>>>
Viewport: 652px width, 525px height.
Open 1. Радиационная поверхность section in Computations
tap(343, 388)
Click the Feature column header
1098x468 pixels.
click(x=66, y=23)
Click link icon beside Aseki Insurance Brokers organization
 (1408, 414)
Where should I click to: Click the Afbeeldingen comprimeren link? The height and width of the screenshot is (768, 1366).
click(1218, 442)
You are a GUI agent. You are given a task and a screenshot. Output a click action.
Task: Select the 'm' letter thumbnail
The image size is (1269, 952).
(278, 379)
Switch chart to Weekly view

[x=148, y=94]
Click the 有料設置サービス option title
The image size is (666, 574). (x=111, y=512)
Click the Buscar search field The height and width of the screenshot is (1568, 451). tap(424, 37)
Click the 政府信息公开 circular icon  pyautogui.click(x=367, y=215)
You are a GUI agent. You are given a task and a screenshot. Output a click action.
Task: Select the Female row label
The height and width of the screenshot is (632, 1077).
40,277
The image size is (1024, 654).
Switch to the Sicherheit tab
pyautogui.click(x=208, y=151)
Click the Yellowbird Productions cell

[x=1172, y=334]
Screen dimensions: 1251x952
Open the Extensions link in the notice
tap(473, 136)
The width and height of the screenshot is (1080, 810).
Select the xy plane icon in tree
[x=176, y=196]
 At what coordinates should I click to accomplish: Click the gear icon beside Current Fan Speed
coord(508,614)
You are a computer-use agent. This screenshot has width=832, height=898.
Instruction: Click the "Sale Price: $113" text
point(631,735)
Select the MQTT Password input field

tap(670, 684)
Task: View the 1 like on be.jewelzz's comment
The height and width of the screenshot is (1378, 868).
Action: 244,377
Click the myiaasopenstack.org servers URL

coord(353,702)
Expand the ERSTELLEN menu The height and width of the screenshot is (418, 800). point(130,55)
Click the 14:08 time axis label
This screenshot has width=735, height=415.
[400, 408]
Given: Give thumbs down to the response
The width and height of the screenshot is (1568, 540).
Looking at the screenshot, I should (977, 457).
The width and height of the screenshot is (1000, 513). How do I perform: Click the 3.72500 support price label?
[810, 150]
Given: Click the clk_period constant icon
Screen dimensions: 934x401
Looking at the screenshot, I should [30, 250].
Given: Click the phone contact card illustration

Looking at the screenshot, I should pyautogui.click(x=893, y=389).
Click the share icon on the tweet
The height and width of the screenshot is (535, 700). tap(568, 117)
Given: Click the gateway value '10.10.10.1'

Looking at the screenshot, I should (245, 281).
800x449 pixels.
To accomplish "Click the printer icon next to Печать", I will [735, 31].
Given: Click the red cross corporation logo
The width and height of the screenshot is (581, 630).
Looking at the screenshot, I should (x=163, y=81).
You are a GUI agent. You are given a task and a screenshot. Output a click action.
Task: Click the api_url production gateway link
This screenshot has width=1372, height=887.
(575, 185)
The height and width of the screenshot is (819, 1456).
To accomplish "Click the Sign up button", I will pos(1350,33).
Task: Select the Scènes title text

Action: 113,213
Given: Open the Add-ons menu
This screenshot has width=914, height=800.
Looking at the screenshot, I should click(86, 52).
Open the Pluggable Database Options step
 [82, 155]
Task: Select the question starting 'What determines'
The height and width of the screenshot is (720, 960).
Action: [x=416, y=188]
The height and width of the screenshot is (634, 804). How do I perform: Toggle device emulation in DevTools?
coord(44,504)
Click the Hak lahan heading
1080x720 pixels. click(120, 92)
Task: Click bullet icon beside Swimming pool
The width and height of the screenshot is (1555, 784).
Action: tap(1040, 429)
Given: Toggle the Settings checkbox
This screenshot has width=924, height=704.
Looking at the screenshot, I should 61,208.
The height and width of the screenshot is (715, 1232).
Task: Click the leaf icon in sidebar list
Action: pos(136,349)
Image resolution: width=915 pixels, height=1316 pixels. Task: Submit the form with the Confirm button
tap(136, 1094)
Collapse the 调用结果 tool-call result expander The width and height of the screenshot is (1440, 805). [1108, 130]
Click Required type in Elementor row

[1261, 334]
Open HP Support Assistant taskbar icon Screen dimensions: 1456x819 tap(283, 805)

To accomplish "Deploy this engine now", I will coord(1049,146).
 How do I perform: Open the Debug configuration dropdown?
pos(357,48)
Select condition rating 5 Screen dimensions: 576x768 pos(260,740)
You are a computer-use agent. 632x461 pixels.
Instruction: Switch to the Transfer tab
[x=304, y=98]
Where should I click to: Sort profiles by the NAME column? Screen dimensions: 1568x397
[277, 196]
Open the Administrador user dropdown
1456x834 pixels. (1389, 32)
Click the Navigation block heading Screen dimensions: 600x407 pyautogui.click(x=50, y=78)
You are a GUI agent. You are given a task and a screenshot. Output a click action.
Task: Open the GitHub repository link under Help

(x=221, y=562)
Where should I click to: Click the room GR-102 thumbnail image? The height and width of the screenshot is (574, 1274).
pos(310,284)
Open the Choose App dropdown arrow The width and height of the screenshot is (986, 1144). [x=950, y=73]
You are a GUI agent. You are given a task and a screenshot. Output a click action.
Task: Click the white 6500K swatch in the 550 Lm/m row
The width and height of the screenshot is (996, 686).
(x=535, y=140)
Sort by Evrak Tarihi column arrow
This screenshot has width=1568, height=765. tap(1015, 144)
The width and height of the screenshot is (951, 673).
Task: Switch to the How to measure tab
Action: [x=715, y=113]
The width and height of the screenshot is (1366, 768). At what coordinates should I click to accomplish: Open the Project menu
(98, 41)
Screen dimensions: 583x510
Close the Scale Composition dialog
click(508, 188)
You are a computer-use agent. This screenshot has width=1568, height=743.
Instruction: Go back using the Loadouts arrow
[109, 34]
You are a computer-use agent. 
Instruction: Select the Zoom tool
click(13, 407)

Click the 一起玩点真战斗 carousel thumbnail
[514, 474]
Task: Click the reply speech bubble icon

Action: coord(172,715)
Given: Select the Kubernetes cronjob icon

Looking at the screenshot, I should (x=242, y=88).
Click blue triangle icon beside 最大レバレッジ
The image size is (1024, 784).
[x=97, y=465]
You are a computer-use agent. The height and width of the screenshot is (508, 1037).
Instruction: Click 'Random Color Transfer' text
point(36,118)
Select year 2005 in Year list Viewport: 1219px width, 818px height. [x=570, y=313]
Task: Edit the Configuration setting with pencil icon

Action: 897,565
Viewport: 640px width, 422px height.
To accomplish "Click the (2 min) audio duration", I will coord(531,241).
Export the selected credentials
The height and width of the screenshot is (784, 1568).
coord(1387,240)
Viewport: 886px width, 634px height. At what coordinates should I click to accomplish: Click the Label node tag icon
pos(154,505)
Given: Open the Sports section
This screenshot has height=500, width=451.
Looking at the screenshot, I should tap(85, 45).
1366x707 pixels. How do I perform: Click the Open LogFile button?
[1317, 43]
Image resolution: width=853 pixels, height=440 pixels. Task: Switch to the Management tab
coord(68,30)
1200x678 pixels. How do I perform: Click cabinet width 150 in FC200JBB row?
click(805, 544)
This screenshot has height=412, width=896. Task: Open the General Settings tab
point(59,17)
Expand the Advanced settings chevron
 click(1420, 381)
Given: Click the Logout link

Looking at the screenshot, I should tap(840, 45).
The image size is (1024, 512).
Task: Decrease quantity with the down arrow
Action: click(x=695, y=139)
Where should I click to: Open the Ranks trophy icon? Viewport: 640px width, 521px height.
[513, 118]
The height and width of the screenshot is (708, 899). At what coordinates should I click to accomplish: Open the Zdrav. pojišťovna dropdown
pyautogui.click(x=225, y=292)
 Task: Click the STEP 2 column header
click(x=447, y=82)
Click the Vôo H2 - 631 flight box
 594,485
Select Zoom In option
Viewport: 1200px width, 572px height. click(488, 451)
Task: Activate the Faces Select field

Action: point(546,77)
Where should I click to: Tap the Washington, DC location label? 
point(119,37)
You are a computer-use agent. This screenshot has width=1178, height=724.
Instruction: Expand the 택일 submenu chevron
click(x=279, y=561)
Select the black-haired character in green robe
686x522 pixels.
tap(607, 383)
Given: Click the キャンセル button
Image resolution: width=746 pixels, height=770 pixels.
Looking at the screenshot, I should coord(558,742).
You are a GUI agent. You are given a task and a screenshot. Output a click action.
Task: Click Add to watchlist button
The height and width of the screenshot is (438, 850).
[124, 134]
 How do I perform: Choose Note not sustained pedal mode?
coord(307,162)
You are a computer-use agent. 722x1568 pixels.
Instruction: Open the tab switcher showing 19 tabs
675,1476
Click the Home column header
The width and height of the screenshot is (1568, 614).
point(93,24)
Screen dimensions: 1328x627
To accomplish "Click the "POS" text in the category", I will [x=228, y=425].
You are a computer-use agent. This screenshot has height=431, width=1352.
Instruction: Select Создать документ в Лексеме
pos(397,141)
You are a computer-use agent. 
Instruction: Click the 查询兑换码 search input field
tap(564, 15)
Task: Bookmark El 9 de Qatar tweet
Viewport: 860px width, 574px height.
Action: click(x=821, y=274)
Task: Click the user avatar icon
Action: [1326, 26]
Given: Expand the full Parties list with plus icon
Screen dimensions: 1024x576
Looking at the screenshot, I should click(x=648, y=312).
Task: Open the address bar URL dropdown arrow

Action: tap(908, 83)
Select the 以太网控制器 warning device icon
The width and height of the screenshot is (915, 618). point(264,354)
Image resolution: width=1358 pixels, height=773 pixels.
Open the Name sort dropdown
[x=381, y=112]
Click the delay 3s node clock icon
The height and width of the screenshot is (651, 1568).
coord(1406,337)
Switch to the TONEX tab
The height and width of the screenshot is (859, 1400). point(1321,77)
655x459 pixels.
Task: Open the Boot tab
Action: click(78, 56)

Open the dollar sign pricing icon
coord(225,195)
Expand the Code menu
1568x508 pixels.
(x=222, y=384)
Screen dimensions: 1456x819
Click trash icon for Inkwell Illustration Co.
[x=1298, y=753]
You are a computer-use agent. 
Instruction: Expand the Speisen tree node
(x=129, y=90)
<<<
> _Task prompt_: The answer must be every line of the records that contains the word "will".

> _Answer to this task_:
To accomplish "Click the printer icon next to Печать", I will [735, 31].
To accomplish "Click the Sign up button", I will pos(1350,33).
To accomplish "Deploy this engine now", I will coord(1049,146).
To accomplish "Click the (2 min) audio duration", I will coord(531,241).
To accomplish "Click the "POS" text in the category", I will [x=228, y=425].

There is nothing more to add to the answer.